Le siège de Radio France, le 3 février 2023 à Paris (AFP/Ludovic MARIN)
Une holding pour chapeauter France Télévisions et Radio France en 2025, puis leur fusion en 2026 : voulue par Rachida Dati mais combattue par les syndicats, le big bang de l’audiovisuel public entame mardi son parcours législatif en commission à l’Assemblée nationale.
Sujet récurrent depuis l’élection du président de la République Emmanuel Macron en 2017, cette grande réforme s’est concrétisée à une vitesse fulgurante, alors que personne ne l’attendait il y a à peine six mois.
Dès sa prise de fonction en janvier, la ministre de la Culture avait déclaré vouloir « réunir les forces » de l’audiovisuel public en allant plus loin que les fusions actuelles entre France Télévisions et Radio France.
Elle est toutefois restée vague, sans préciser si elle se contenterait d’une société holding ou si elle souhaitait fusionner complètement l’audiovisuel public en une seule société. Une hypothèse encore plus inflammable pour un secteur déjà inquiet.
De tout son poids politique, Rachida Dati a finalement appuyé sur l’accélérateur : elle viendra elle-même défendre en commission la fusion dès 2026 de Radio France, France Télévisions, France Médias Monde (RFI, France 24) et l’Ina (Institut national de l’audiovisuel).
La proposition clé ne sera soumise au vote que mardi soir ou mercredi après-midi.
– Grève –
Avant la fusion, l’audiovisuel public passerait par une phase de transition en 2025, sous un régime de holding.
L’entreprise géante disposerait d’un budget de quatre milliards d’euros et la réforme toucherait 16 000 salariés.
Pour cette première étape législative, quelque 260 amendements sont à l’ordre du jour des parlementaires en commission des Affaires culturelles jusqu’à mercredi. Ensuite, le texte doit, en principe, subir une première lecture dans l’hémicycle du Palais Bourbon les 23 et 24 mai, sauf embouteillage législatif.
Les syndicats de Radio France ont déjà appelé à la grève pour ces deux jours.

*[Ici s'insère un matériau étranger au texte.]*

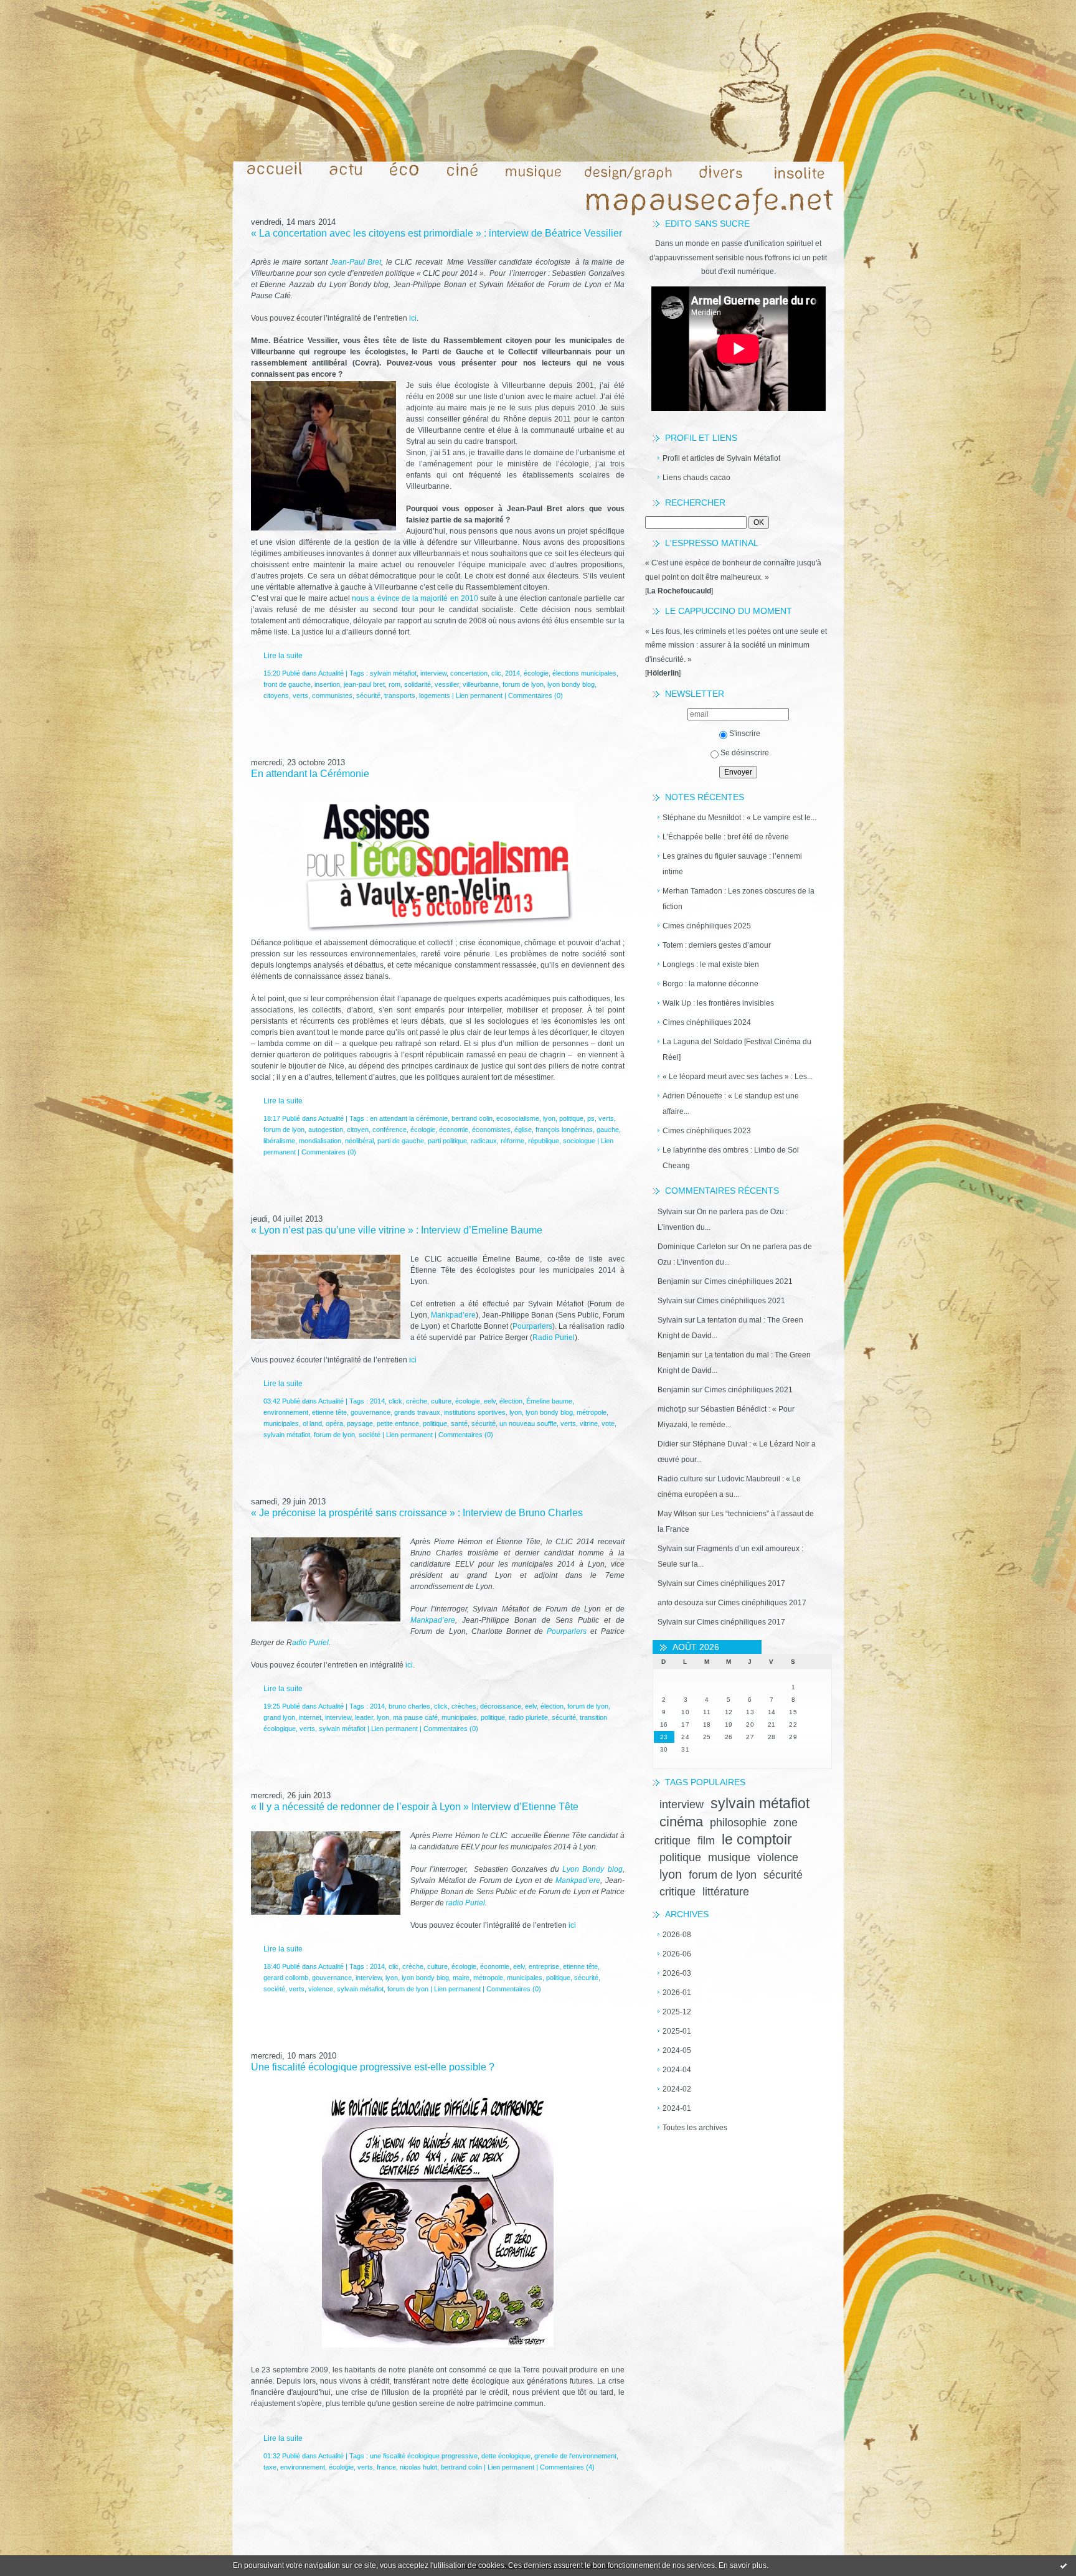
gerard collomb (285, 1977)
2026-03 (677, 1973)
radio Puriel (464, 1903)
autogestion (325, 1129)
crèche (416, 1401)
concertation (469, 673)
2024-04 (677, 2069)
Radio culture (680, 1478)
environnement (285, 1412)
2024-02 (677, 2089)
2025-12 (677, 2011)
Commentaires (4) (567, 2467)
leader (364, 1717)
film (706, 1840)
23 (664, 1737)
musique (729, 1857)
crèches (463, 1706)
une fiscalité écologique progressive (424, 2456)
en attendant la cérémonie (409, 1118)
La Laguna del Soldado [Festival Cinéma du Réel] (737, 1049)
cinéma (681, 1821)
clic (496, 673)
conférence (389, 1129)
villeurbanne (481, 684)
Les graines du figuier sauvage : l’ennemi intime (732, 864)
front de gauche (287, 684)
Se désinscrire (744, 752)
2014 (512, 673)
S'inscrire (744, 733)
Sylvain (670, 1211)
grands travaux (417, 1412)
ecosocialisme (517, 1118)
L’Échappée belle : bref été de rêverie (726, 837)
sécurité (783, 1875)
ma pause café (415, 1717)
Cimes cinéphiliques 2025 (707, 926)
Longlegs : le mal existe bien (711, 964)
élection (510, 1401)
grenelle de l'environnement (575, 2456)
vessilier (447, 684)
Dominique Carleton (692, 1246)
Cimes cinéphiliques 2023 (707, 1130)
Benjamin (674, 1281)
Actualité (331, 673)
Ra (537, 1337)
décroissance (500, 1706)
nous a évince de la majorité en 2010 (415, 598)
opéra (334, 1423)
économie (453, 1129)
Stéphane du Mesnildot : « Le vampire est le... (739, 817)
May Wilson (677, 1513)
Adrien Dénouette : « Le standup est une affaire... (731, 1104)
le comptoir (757, 1839)
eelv (490, 1401)
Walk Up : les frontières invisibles (718, 1003)
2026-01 (677, 1992)
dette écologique (506, 2456)
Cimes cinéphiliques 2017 (741, 1583)
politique (680, 1857)
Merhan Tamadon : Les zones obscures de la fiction (738, 899)
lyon (670, 1874)
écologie (536, 673)
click (395, 1401)
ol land (312, 1423)
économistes (491, 1129)
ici (412, 318)
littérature (725, 1891)
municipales (281, 1423)
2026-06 (677, 1954)
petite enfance (398, 1423)
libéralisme (279, 1140)
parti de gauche (400, 1140)
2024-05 (677, 2050)
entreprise (544, 1966)
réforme (512, 1140)
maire (461, 1977)
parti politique (447, 1140)
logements (434, 695)
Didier (668, 1444)
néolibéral (359, 1140)
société (369, 1434)
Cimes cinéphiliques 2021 (748, 1281)
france (386, 2467)
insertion (327, 684)
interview (681, 1804)
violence (777, 1857)
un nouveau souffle (528, 1423)
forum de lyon (723, 1875)
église (523, 1129)
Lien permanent (479, 695)
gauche (608, 1129)
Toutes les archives (695, 2127)
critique (677, 1891)
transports (399, 695)
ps (591, 1118)
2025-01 (677, 2031)
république (543, 1140)
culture (441, 1401)
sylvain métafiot (759, 1803)
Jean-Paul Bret (355, 262)
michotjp (672, 1409)
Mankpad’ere (453, 1315)
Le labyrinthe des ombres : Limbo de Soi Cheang (731, 1158)
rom (394, 684)
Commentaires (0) (535, 695)
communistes (332, 695)
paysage (360, 1423)
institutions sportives (475, 1412)
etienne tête (329, 1412)
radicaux (484, 1140)
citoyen (358, 1129)
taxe (269, 2467)
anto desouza (681, 1602)
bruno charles (409, 1706)
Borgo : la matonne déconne (710, 983)
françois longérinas (564, 1129)
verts (300, 695)
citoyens (276, 695)
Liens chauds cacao (696, 477)
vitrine (589, 1423)
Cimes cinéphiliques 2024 (707, 1022)
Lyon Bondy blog (592, 1869)
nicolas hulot (418, 2467)
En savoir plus (743, 2565)
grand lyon (279, 1717)
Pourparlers (532, 1326)
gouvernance (370, 1412)
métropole (591, 1412)
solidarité (417, 684)
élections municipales (584, 673)
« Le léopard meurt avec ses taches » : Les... (738, 1076)
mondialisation (320, 1140)
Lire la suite (283, 655)
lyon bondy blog (571, 684)
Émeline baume (549, 1401)
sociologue (579, 1140)
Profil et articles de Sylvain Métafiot (721, 458)
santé (459, 1423)
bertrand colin (472, 1118)
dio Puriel (558, 1337)
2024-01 (677, 2108)
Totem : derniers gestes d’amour (717, 945)
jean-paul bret (364, 684)
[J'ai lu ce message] (1064, 2565)
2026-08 (677, 1934)
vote (608, 1423)
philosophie (738, 1822)
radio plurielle (528, 1717)
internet (310, 1717)
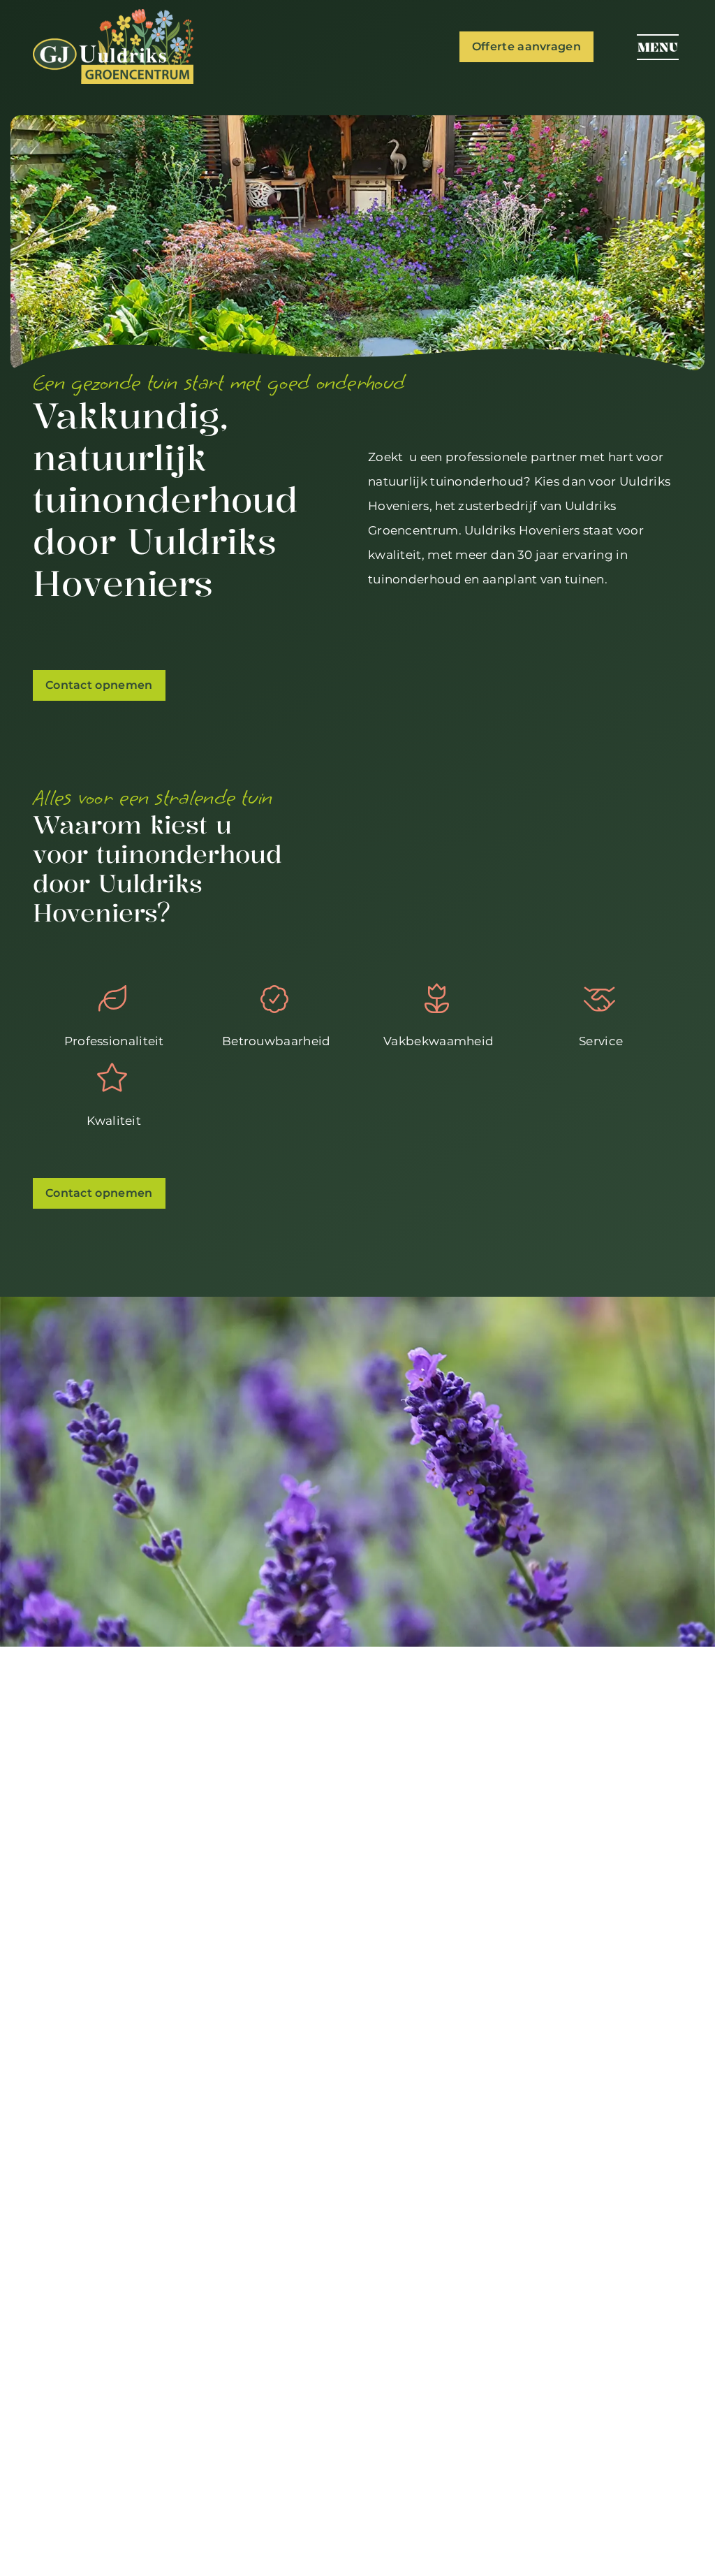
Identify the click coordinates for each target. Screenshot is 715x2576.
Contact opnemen (99, 685)
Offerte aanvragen (526, 46)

Pour garantir l’adoption de la réforme, le ministre, issu du parti Les Républicains (LR), a repris un projet de loi déjà adopté en juin 2023 par le Sénat, dominé par la droite. Ce texte du sénateur Laurent Lafon (Union centriste) prévoit la création d’une simple holding baptisée France Médias.
A l’Assemblée, les rapporteurs sont Fabienne Colboc (Renaissance) et Jean-Jacques Gaultier (LR), un duo capable de rassembler une majorité des voix.
La gauche, de son côté, se heurte au projet même de holding.
« Sa mise en œuvre serait l’aboutissement d’un processus de dénigrement et d’affaiblissement financier de l’audiovisuel public mené méthodiquement depuis l’arrivée d’Emmanuel Macron au pouvoir », estiment les députés de La France insoumise (LFI).
– Un bilan avant Paris ? –
Le chef de l’Etat avait prôné un rapprochement en 2017, dressant un bilan sévère de l’actuel secteur audiovisuel public. L’un des prédécesseurs de Mme Dati, Franck Riester, avait mené un projet de holding en 2019, mais la crise du Covid-19 l’avait stoppé.
La ministre de la Culture Rachida Dati s’exprime lors d’une séance de questions au gouvernement à l’Assemblée nationale, le 7 mai 2024 à Paris (AFP / Ludovic MARIN)
Pourquoi cette réforme maintenant ? Le ministre assure que c’est indispensable face à la concurrence des plateformes internationales et qu’il faut le faire avant la fin du mandat de la présidente de France Télévisions, Delphine Ernotte Cunci, en 2025.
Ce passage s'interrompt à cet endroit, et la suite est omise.